Dans la hiérarchie des besoins humains, la sécurité est le premier, celui qui conditionne les autres. Sans sécurité il n’y a ni vie individuelle, ni vie de groupe et encore moins une collectivité ou un pays. Sans sécurité il est impossible d’envisager le futur car le présent est compromis.

Le Mali est dans une situation d’insécurité complexe qui compromet gravement les efforts de construction nationale des gouvernements, met à mal sa cohésion sociale et enfreint de manière significative tout espoir de développement humain. Le pays est en période de fin de conflit armé mais face à des menaces de toutes sortes qui peuvent ressurgir à tout moment. Ces menaces constituées de groupes armés, de narco trafiquants et de bandits de toutes sortes écument la bande sahélienne et profiteront de toute baisse de garde pour frapper notre pays.

Nous devons être conscients de cela et nous engager dans un dispositif de lutte permanente sur au moins quinze ans afin de les réduire de manière significative.  Avec l’assistance de la communauté internationale dans un premier temps et dans le cadre d’un dispositif sahélien de lutte à terme. Le Mali doit pouvoir relever la part de défi qui lui incombe. Nous allons nous employer à cela.

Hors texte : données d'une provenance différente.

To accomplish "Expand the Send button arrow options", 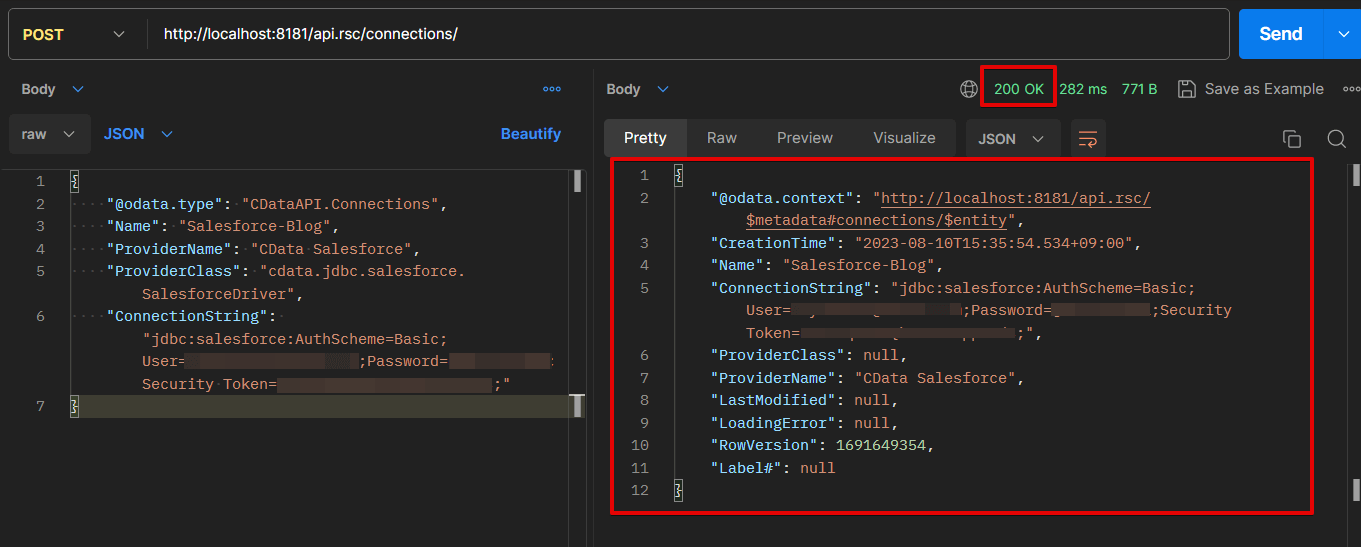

En d’autres occasions et sur plusieurs autres plans, les maliens apparaissent ainsi en situation d’insécurité. Qu’elle soit d’ordre alimentaire, sanitaire ou juridique, l’insécurité du malien d’aujourd’hui est aussi intolérable que l’amoncellement de menaces sur son intégrité physique. La sécurité primordiale est celle de l’être humain. Celle-ci passe par la mobilisation de tous contre l’insécurité portant sur les biens et les personnes. Cela passe par la promotion des comportements de sécurité dans la famille, la communauté, le village, la commune et dans le pays directement au sein de la population. Ce comportement doit reposer sur le conseil aux jeunes, la concertation à la base entre les chefs de famille et les groupes d’âge, la multiplication des occasions de sensibilisation.